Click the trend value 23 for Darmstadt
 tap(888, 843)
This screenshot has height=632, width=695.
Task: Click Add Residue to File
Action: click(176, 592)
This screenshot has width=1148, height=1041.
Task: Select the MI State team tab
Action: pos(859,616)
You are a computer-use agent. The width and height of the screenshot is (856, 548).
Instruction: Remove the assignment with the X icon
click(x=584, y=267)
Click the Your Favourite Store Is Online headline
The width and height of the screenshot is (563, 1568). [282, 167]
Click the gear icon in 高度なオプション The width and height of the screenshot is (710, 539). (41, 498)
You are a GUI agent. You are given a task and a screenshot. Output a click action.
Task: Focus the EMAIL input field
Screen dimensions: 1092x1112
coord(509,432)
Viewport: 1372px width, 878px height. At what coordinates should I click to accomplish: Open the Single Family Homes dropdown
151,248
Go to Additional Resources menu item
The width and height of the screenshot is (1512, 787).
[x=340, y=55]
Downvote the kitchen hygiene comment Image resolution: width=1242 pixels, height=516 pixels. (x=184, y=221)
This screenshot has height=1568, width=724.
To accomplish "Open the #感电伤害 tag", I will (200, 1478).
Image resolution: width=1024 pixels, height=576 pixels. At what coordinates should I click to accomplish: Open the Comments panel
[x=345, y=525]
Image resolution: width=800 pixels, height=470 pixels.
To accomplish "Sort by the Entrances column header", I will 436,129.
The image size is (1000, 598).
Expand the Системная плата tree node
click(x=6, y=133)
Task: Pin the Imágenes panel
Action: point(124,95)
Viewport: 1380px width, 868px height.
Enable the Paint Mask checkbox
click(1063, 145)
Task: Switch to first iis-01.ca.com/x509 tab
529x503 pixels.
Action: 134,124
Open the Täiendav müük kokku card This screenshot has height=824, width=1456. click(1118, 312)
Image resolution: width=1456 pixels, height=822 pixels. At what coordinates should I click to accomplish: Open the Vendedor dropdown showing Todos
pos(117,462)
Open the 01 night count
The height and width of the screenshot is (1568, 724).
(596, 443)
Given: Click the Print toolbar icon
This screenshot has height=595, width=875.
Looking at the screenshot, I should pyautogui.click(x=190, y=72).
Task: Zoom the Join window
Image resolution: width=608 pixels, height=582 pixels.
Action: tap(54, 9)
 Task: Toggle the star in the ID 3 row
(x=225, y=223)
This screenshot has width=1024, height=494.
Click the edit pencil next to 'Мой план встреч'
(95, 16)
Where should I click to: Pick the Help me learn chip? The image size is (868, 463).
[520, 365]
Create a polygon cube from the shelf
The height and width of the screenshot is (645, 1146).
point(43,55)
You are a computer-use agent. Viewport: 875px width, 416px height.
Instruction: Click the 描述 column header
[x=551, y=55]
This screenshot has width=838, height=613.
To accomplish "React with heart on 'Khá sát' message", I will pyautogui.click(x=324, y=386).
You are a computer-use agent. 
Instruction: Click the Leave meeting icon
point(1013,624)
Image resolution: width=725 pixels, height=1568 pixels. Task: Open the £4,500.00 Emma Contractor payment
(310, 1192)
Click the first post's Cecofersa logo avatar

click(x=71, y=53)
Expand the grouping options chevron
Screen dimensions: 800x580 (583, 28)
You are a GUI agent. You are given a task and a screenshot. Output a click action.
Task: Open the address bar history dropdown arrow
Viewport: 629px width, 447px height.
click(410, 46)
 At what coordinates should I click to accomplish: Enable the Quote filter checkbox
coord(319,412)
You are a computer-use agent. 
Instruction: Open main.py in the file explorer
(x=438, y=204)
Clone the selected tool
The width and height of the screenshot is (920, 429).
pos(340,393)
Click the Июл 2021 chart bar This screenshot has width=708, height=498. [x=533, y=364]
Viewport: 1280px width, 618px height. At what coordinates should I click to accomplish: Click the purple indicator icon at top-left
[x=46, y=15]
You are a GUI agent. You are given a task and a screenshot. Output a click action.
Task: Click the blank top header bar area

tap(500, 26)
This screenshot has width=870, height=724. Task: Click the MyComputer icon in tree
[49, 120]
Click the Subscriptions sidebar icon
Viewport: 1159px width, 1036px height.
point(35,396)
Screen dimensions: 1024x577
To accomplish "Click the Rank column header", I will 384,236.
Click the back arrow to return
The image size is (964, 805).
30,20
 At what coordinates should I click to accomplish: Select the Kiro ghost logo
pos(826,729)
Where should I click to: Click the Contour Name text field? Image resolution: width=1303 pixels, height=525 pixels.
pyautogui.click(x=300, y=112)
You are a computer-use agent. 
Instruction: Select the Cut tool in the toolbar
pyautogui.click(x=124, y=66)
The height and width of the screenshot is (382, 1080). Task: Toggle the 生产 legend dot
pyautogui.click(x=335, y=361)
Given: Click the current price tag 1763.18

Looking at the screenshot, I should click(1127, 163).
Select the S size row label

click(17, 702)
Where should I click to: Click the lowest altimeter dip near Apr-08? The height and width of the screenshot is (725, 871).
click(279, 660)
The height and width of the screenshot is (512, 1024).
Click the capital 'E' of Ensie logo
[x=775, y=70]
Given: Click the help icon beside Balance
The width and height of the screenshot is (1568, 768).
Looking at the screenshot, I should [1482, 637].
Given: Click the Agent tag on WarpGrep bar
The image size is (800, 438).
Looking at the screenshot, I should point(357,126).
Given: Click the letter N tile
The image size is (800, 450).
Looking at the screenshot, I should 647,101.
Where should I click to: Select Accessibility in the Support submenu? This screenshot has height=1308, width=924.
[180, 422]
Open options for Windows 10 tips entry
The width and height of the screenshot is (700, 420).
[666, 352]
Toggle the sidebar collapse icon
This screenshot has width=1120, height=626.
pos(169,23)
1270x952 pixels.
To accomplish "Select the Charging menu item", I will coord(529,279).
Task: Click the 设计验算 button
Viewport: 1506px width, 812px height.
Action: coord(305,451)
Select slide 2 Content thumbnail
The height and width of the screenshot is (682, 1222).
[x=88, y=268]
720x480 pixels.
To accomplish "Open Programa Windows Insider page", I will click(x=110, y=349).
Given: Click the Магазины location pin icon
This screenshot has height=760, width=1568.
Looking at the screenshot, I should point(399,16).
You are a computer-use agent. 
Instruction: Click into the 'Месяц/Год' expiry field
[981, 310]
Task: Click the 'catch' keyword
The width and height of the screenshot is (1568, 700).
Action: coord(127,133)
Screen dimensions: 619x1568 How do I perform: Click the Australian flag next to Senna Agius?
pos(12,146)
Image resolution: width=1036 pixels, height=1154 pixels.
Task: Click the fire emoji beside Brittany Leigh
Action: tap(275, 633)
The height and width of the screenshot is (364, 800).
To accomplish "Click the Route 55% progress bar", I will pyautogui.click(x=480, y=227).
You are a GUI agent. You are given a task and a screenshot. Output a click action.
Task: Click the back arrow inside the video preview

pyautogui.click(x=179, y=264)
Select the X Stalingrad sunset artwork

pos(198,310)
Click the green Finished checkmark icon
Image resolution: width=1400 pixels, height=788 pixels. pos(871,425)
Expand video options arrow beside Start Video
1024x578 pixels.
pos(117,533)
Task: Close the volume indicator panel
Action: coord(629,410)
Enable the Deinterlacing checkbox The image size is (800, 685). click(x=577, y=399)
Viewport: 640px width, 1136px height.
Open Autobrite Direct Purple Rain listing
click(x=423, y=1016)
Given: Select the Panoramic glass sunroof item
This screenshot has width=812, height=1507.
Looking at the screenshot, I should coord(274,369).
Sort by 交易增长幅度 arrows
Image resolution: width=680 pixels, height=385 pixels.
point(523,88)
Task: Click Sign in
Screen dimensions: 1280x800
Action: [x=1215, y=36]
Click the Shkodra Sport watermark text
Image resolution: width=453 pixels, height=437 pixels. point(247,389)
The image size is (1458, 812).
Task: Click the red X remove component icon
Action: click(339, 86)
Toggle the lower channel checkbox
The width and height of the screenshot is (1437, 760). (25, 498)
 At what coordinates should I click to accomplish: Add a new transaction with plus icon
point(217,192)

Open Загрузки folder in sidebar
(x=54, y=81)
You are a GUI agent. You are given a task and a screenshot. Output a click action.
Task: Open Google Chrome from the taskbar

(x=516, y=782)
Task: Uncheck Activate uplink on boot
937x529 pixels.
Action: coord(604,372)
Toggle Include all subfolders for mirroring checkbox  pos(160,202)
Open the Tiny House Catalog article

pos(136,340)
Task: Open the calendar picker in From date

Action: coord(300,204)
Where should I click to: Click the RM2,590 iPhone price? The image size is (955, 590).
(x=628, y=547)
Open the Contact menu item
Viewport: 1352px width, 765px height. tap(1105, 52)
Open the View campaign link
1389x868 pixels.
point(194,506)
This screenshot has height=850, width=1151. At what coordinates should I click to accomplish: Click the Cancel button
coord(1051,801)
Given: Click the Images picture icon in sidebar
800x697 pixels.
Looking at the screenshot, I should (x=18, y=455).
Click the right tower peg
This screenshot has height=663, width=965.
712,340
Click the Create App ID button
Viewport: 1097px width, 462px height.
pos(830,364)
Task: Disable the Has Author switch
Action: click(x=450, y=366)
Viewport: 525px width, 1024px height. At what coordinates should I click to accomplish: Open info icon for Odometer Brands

*-*-*

> How to complete this task
Would you print exactly, and only, the lines of the data above from the line with "The height and width of the screenshot is (512, 1024)." through the line with "Given: Click the letter N tile", inclusive?

> Answer to this problem
The height and width of the screenshot is (512, 1024).
Click the capital 'E' of Ensie logo
[x=775, y=70]
Given: Click the help icon beside Balance
The width and height of the screenshot is (1568, 768).
Looking at the screenshot, I should [1482, 637].
Given: Click the Agent tag on WarpGrep bar
The image size is (800, 438).
Looking at the screenshot, I should point(357,126).
Given: Click the letter N tile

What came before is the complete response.